143. Can I just address this one to Ms Boycott? Do you think that the appeal that your newspaper launched and the general appeal has produced compassion fatigue and cynicism among the general public?

 (Ms Boycott) No, not a bit. It has raised awareness. We have children in schools writing to children in the Sudan, sending drawings to children out there trying to create links. I think it makes people aware of the world. I think it is absolute bong to say that people have compassion fatigue. It is quite the contrary. We need to take care of each other. Just being involved in the aid industry means you see what they are up against. It is amazing what they do. It is quite wonderful. We would be in great stook without them.

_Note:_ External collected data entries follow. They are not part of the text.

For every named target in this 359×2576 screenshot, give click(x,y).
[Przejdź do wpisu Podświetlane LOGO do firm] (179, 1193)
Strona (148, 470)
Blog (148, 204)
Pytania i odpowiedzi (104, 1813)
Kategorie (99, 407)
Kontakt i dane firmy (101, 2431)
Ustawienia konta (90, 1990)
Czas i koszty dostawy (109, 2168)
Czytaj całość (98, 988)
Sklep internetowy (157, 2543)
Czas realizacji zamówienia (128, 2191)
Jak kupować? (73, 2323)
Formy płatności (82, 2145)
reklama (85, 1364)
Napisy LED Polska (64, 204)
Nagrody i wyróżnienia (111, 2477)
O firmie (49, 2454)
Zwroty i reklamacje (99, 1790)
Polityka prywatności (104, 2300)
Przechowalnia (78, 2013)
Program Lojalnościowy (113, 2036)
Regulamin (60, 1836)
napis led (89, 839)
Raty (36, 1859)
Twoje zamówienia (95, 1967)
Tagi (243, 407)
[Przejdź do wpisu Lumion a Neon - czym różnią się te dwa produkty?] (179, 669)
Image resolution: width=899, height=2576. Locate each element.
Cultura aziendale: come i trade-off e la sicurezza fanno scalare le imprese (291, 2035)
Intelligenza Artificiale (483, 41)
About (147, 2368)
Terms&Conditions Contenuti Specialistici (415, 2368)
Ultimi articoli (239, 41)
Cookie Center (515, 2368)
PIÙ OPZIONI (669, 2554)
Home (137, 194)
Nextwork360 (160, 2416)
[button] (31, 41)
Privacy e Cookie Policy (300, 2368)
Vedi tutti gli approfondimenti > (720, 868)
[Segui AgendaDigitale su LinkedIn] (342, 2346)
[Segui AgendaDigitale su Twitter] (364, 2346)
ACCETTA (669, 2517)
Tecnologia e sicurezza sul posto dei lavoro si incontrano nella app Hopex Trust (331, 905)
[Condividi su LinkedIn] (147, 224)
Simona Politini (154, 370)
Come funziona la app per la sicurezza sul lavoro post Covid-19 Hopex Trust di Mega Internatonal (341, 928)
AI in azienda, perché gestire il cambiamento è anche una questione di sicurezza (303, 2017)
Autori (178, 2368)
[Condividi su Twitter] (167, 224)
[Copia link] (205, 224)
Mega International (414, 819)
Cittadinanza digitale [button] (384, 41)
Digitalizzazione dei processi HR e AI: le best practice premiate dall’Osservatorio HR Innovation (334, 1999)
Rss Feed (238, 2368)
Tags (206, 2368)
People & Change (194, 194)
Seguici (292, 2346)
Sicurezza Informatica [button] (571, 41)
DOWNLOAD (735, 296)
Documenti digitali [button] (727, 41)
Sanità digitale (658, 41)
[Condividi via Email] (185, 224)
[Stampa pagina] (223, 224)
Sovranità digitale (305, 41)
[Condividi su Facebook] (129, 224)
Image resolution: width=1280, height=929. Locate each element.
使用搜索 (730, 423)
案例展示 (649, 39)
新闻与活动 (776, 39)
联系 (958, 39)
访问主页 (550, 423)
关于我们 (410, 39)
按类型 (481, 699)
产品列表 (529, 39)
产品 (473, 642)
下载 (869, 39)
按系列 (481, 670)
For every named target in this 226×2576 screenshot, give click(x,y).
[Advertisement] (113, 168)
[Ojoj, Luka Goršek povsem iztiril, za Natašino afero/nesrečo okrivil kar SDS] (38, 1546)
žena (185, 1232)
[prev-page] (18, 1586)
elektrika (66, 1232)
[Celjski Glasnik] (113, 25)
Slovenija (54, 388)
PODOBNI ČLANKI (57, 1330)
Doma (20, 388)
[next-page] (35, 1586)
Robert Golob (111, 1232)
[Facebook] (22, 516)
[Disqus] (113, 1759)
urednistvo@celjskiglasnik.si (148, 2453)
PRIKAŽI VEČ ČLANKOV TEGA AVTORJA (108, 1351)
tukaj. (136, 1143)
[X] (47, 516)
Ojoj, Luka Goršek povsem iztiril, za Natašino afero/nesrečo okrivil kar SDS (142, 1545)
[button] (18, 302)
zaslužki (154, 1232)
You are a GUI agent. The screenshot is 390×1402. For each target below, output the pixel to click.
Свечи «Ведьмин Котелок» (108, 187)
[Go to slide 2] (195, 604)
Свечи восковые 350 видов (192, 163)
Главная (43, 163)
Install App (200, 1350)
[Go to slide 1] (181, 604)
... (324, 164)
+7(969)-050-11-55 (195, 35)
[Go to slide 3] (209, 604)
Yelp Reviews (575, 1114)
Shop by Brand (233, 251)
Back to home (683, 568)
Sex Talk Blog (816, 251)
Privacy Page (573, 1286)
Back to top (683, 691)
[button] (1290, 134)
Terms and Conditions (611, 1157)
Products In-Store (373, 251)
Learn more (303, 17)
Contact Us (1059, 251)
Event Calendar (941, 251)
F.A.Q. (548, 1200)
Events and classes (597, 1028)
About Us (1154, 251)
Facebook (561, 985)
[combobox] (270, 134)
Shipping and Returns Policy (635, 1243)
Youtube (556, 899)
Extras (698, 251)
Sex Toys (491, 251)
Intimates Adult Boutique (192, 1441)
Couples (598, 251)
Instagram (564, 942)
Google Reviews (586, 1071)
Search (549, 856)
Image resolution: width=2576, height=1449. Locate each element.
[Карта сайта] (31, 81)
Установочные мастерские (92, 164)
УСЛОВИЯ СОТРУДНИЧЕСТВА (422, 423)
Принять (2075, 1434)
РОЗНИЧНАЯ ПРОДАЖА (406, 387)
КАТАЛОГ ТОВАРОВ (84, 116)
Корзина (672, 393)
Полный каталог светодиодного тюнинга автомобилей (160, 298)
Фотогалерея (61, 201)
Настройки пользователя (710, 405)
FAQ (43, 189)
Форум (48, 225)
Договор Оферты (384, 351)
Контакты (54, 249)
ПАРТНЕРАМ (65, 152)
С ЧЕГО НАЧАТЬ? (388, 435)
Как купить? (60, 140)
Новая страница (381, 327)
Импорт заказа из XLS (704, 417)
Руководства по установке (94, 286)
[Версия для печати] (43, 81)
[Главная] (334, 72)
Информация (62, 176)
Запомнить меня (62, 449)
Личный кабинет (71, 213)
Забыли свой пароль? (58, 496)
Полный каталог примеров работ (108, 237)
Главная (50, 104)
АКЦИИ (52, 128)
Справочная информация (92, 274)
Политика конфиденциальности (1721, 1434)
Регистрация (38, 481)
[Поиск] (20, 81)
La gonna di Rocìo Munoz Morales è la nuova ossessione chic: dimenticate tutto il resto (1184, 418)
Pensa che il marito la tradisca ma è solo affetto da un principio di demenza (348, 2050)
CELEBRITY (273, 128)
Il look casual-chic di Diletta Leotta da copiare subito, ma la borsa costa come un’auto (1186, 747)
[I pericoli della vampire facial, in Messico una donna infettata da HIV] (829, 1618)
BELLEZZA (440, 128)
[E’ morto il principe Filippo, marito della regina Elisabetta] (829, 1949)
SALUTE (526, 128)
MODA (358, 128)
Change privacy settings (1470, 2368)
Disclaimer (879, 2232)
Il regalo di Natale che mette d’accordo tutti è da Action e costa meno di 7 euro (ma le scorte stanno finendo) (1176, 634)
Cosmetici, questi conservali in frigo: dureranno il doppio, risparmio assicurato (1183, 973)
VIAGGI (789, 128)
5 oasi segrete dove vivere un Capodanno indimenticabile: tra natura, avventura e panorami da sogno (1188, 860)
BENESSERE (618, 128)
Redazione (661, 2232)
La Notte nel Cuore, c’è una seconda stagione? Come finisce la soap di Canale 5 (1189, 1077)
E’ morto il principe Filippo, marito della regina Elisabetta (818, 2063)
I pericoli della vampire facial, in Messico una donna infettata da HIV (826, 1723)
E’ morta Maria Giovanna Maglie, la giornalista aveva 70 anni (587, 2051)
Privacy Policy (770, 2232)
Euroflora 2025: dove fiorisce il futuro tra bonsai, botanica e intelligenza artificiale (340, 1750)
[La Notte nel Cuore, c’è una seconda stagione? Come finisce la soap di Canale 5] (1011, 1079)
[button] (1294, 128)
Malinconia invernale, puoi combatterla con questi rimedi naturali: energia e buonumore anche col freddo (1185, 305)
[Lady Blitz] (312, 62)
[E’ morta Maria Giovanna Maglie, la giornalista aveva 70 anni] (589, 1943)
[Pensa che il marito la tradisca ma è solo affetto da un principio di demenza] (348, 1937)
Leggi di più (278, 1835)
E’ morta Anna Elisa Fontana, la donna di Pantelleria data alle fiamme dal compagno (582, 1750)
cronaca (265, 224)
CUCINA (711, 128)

 Chairman: I think that is a wonderful note to end on because we are about to have a vote in the House of Commons which will mean we will have to adjourn. I do not think we have covered the ground adequately, of course, because we could discuss this very serious issue for a much longer period and we shall be doing so and we would like to continually hear from you as this crisis develops and you help to cope with it. I know from my own experience how much you do in these very difficult circumstances and I think that it is very vital work for terribly poor and starving people and I think you deserve our great thanks for undertaking that work. Much of it is voluntary. Thank you all very much indeed. We will want to keep in touch and we will want to make certain that as far as possible the deaths and the fighting both cease as soon as possible. Can I thank you, on behalf the Committee, very much indeed for your help this afternoon.